AWS and the University of San Francisco’s Data Institute collaborated to organize a datathon as part of the 2023 Data Science Conference (DSCO 23). The competition involved high school and undergraduate students working on a data science project focused on air quality and sustainability. The Data Institute at USF aims to support interdisciplinary research and education in the field of data science, combining academic research with the entrepreneurial culture of the San Francisco Bay Area’s technology industry.

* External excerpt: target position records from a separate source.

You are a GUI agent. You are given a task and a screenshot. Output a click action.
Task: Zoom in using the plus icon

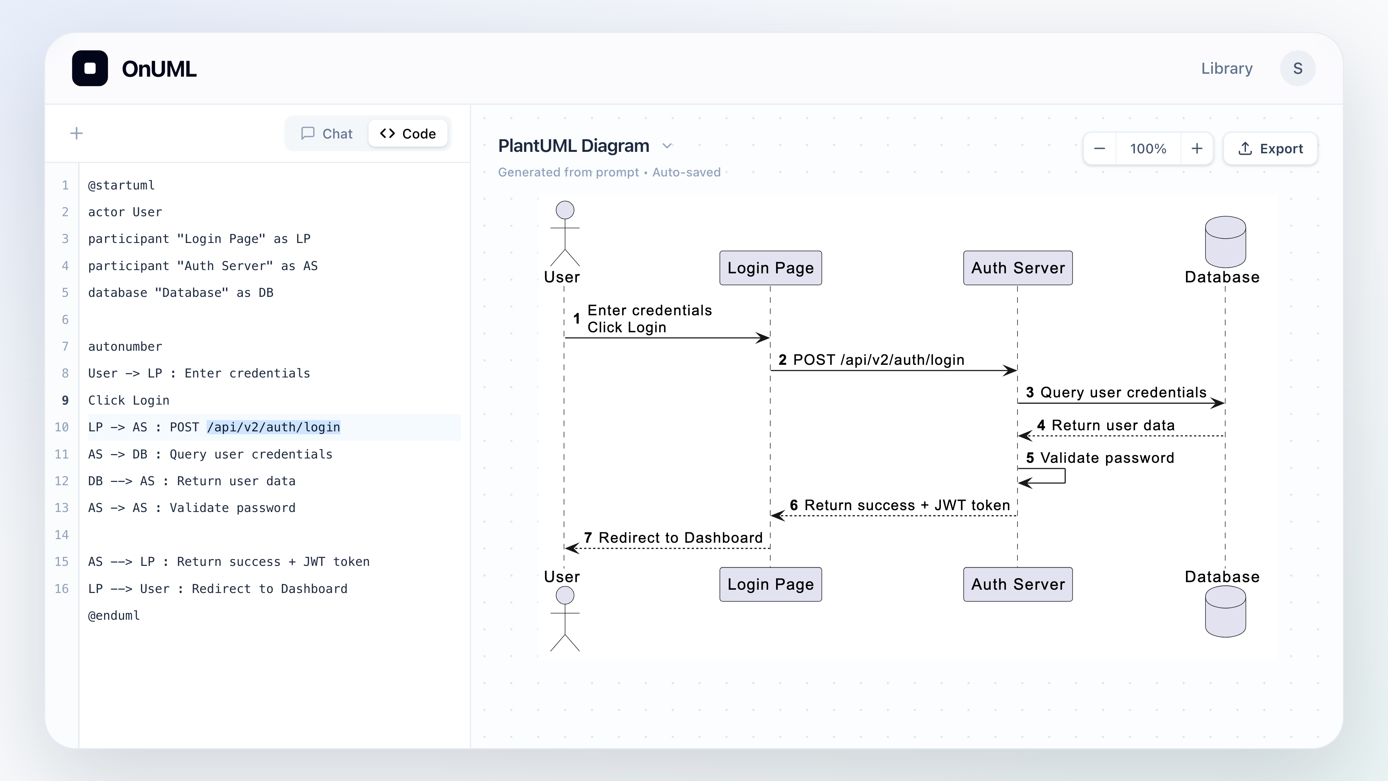point(1197,149)
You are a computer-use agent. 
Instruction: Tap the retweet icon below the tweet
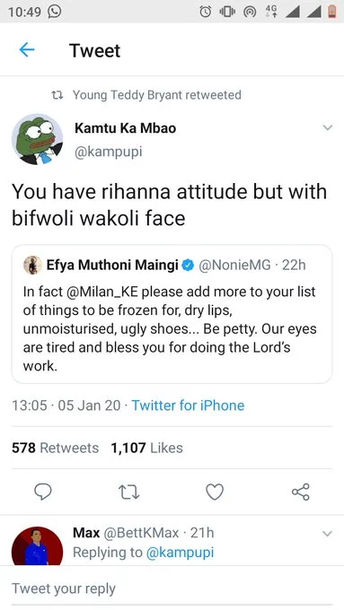128,492
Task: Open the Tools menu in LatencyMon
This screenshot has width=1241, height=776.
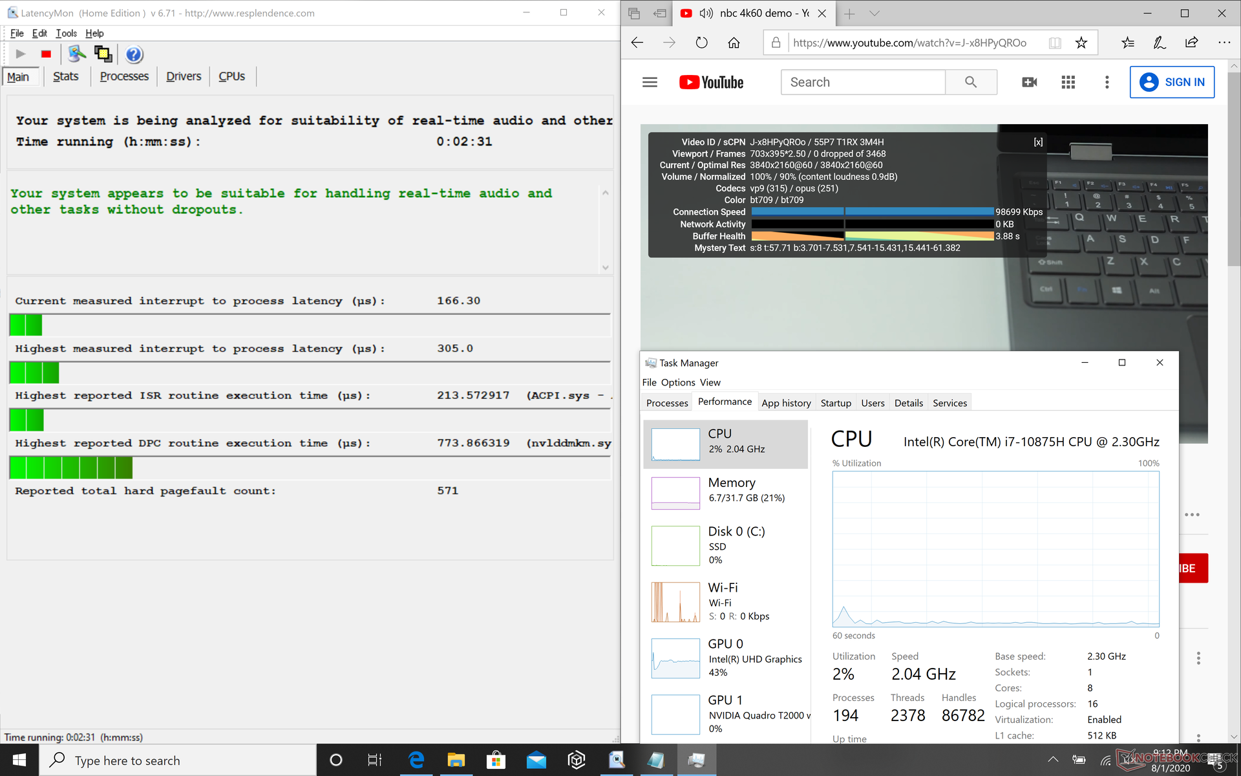Action: (x=66, y=33)
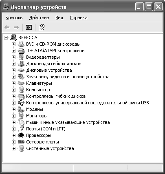Image resolution: width=165 pixels, height=174 pixels.
Task: Expand DVD и CD-ROM дисководы node
Action: [13, 44]
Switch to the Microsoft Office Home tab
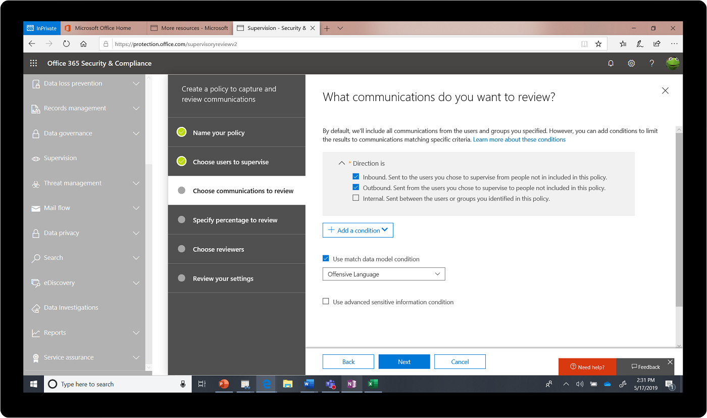Viewport: 707px width, 418px height. click(104, 28)
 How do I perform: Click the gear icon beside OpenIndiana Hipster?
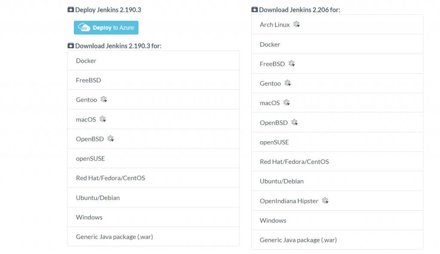(325, 201)
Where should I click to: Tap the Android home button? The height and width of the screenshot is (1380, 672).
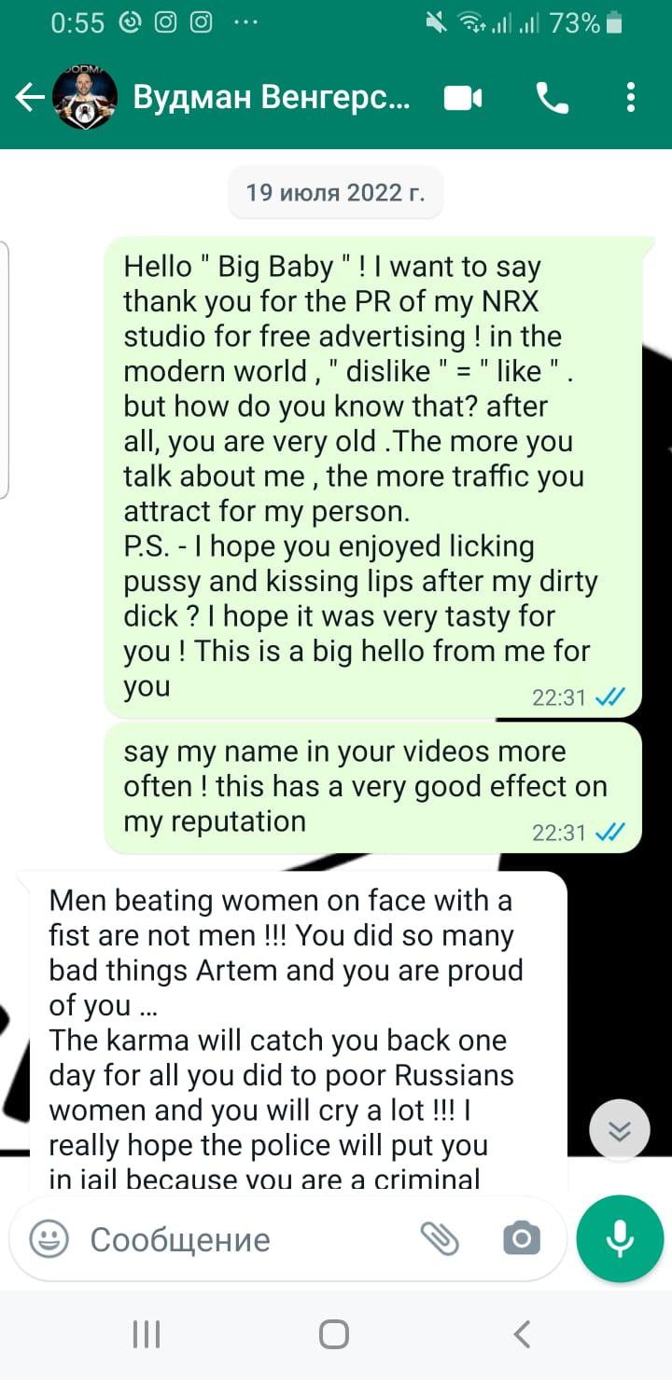tap(334, 1334)
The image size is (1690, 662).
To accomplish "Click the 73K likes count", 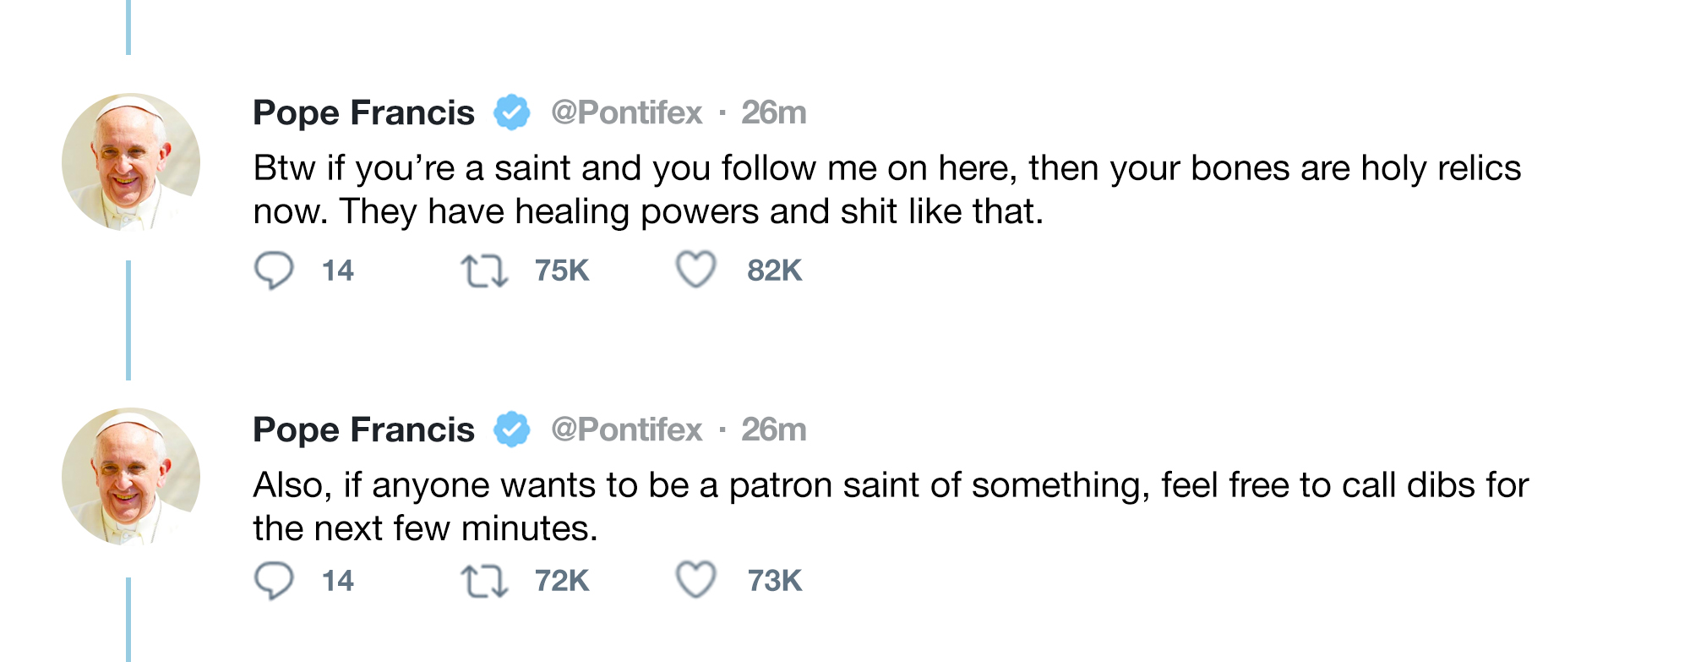I will [774, 581].
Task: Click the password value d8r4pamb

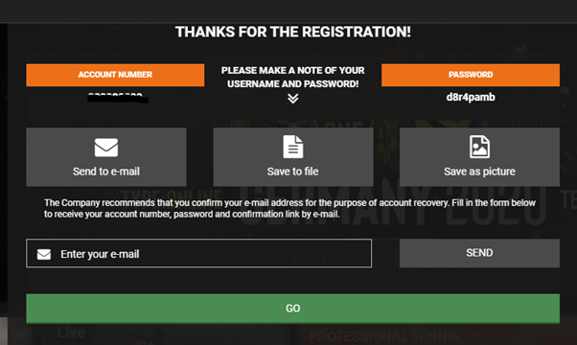Action: [471, 98]
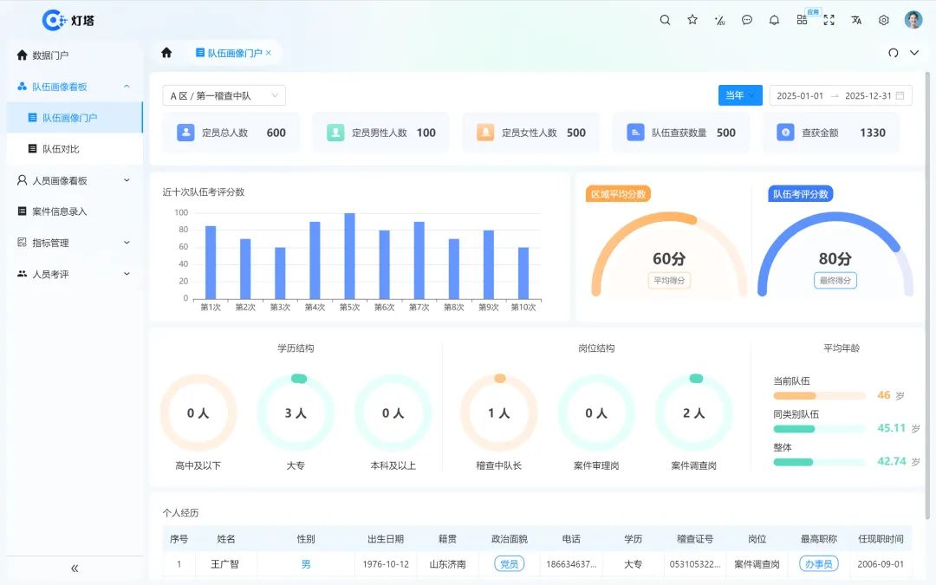Click the 查获金额 card coin icon
Viewport: 936px width, 585px height.
point(785,132)
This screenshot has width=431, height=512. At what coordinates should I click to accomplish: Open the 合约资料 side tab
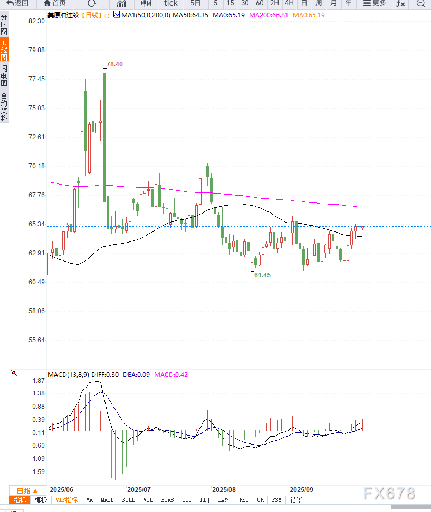pos(4,107)
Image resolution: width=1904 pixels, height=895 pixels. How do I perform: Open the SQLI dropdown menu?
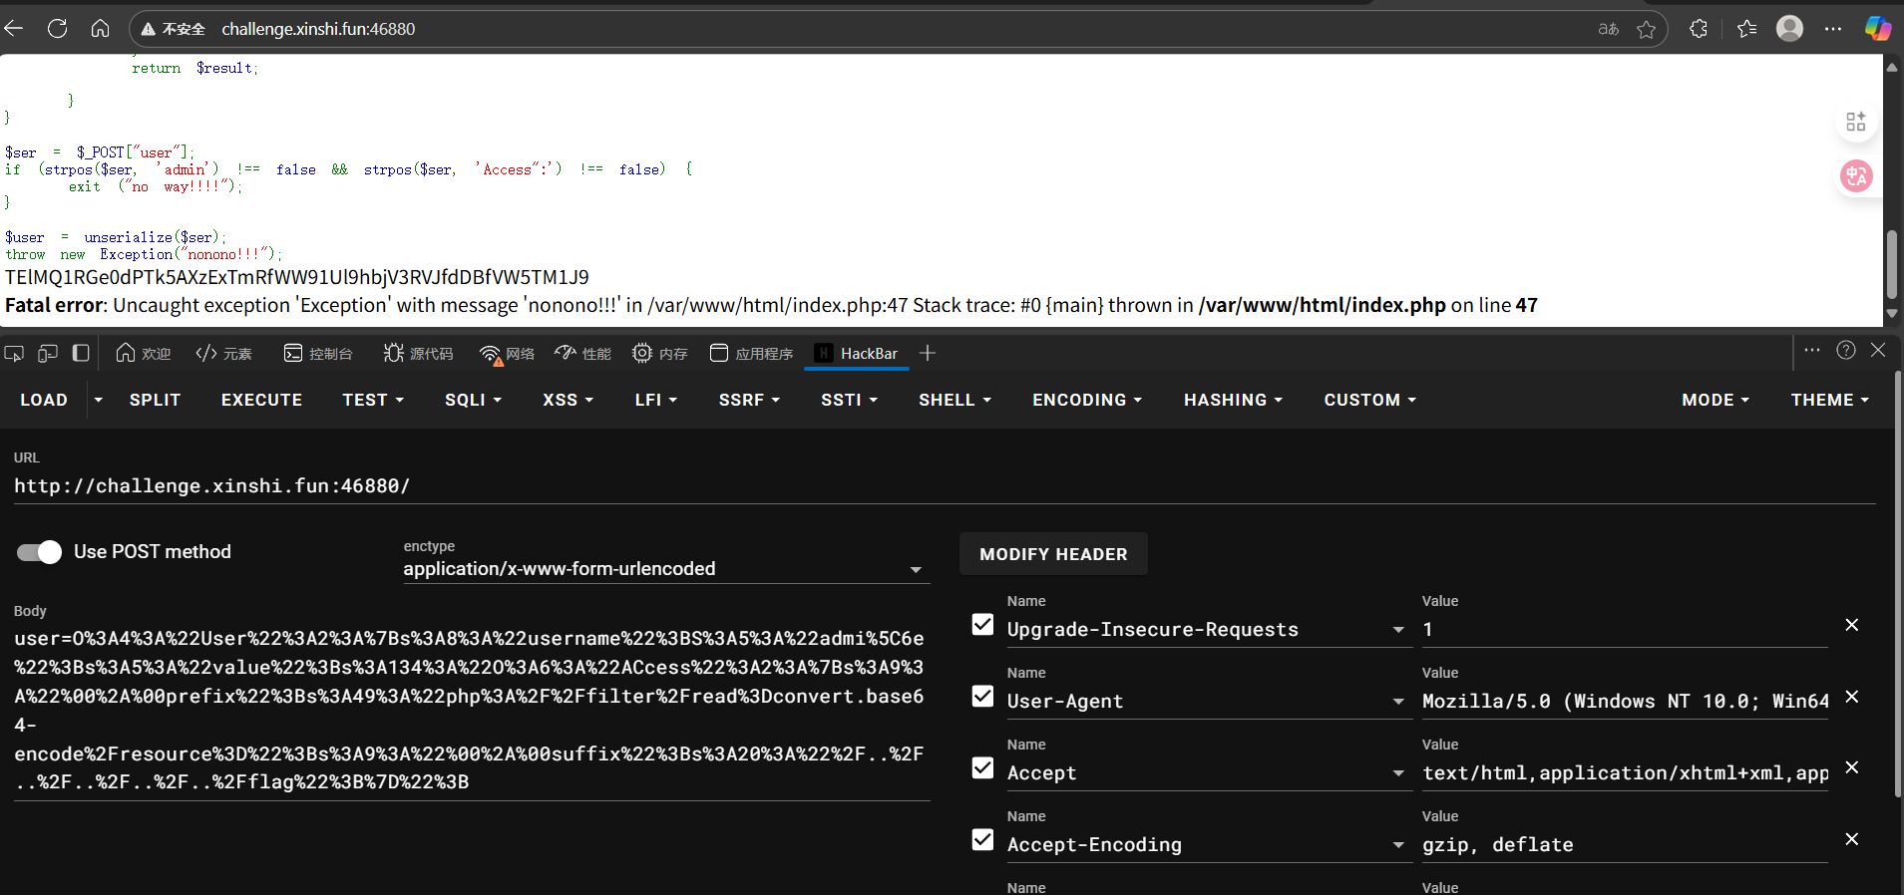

The students utilized Amazon SageMaker Studio Lab, a free platform that offers a JupyterLab environment with compute and storage capabilities. To familiarize the students with machine learning (ML), a tutorial was provided, guiding them through the process of setting up an ML pipeline, including exploratory data analysis, feature engineering, model building and evaluation, as well as inference and monitoring. The tutorial used datasets from the Amazon Sustainability Data Initiative (ASDI), sourced from the National Oceanic and Atmospheric Administration (NOAA) and OpenAQ, to build an ML model for predicting air quality levels using weather data and AutoGluon’s binary classification model. After the tutorial, the students were given the freedom to work on their own projects in teams. The winning teams, led by Peter Ma, Ben Welner, and Ei Coltin, received prizes at the opening ceremony of the Data Science Conference at USF.
Feedback from one of the winners, Anay Pant, highlighted the event as an enjoyable and practical opportunity to apply Python coding skills learned in class. Anay’s team conducted research on various ML models and their performance in detecting atmospheric toxicity under specific weather conditions using an AQI dataset from NOAA. They developed a gradient boosting classifier to predict air quality based on weather statistics.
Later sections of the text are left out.